Side effects are more normal in the first few weeks of starting MMF and then tend to subside, but can include headaches, abdominal disturbances including nausea.
Velcade is occasionally used to help dampen down the immune system and reduce the antibodies against ADAMTS13. It is usually given as a weekly injection into the tummy just under the skin (subcutaneous). Usually up to four doses may be given. Most people do not experience any side effects of velcade during their TTP treatment as a small dose is used.
However side effects can include, low blood pressure causing dizziness, abdominal issues such as diarrhoea or constipation.
It works by reducing a specific type of white blood cells called a B cell which create the antibody causing the TTP. So by reducing the number of B cells the hope is fewer antibodies will be made to the ADAMTS 13 enzyme.
Recombinant ADAMTS13 is the missing enzyme in TTP but made as a pure enzyme, not involving blood donations. It is being developed for congenital TTP.

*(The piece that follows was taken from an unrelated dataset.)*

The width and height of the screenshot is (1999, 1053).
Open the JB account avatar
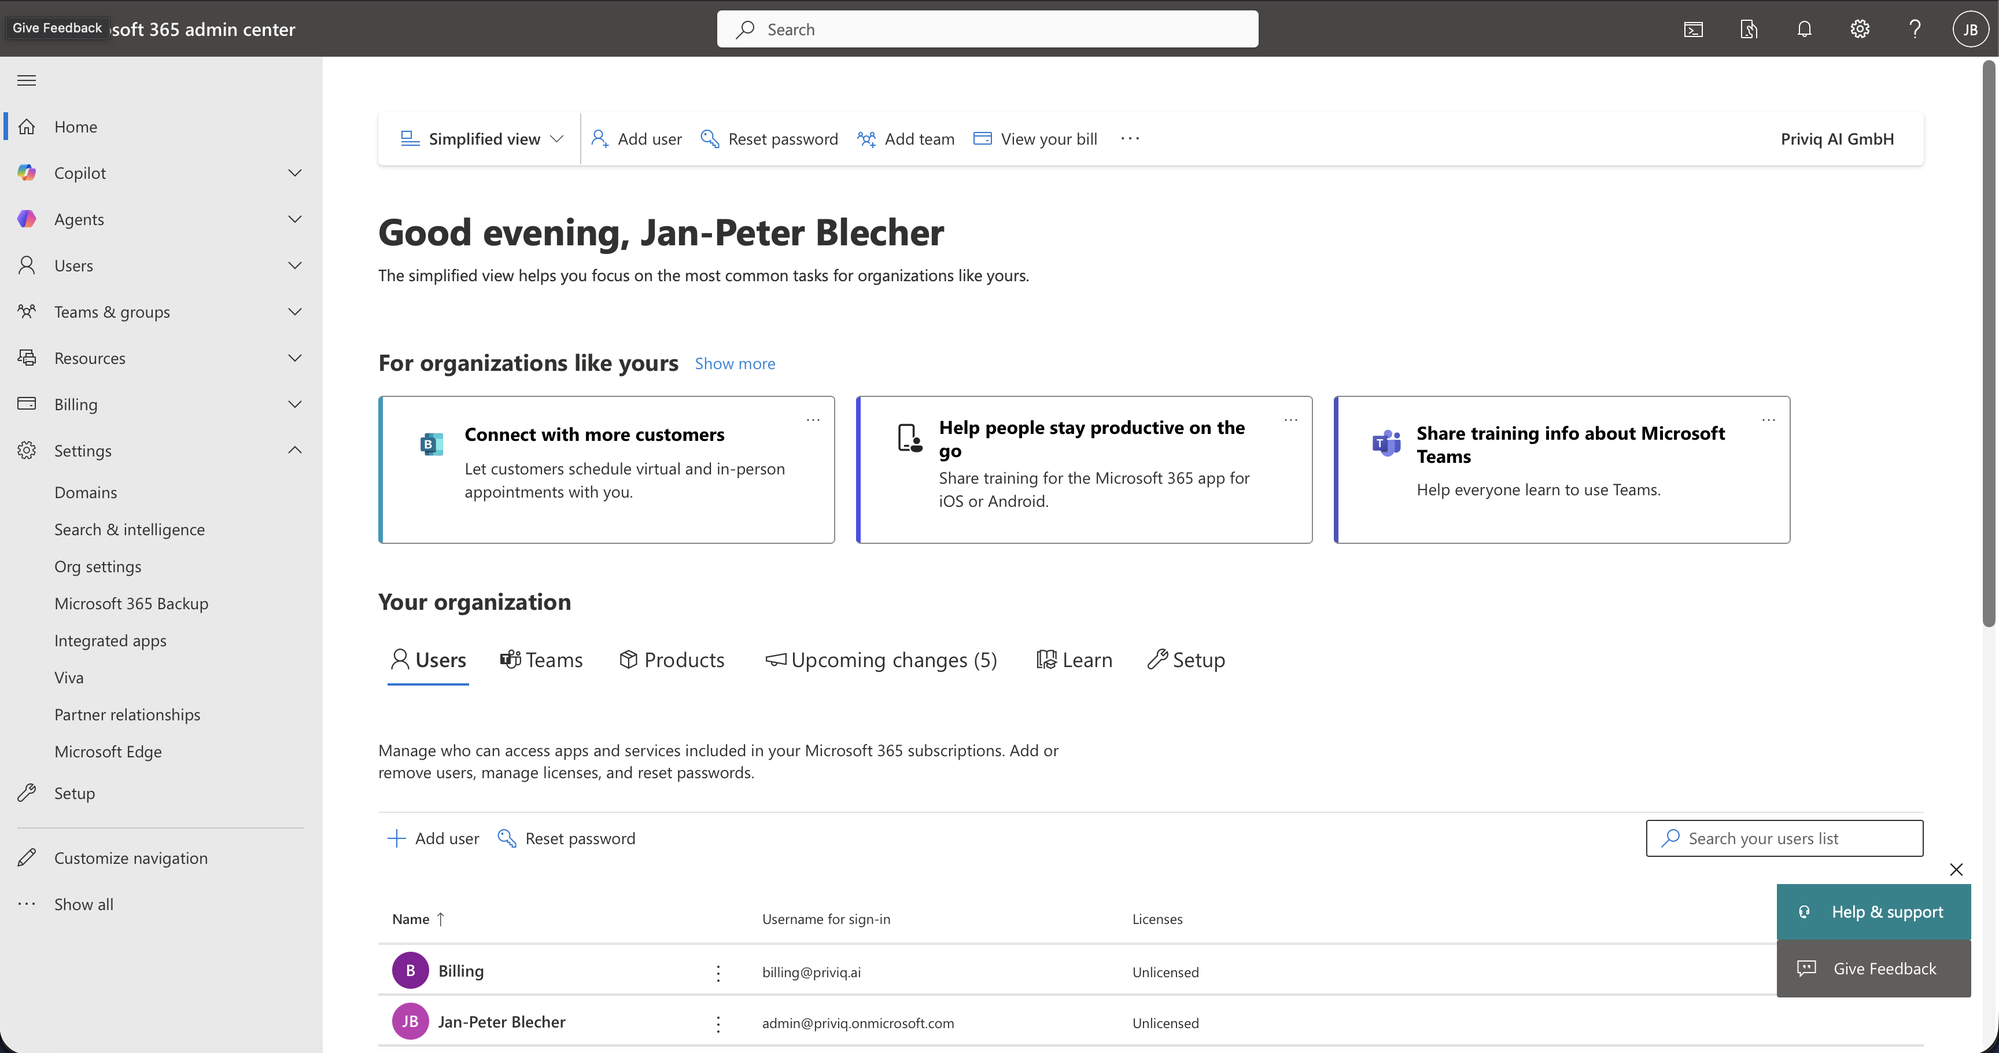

It is a powder that is mixed with a small volume of water and given over 3-5 minutes into a vein. It increases the ADAMST13 levels to a higher lever than with plasma infusion.
The trial was looking for the two potential adverse reactions listed below, with really positive results for both so far:
1. Infusion reactions – none reported
2. Developing antibodies to the protein Adamst13 – none found
The benefit of this new treatment is to reduce acute TTP episode’s and also improve symptoms in cTTP.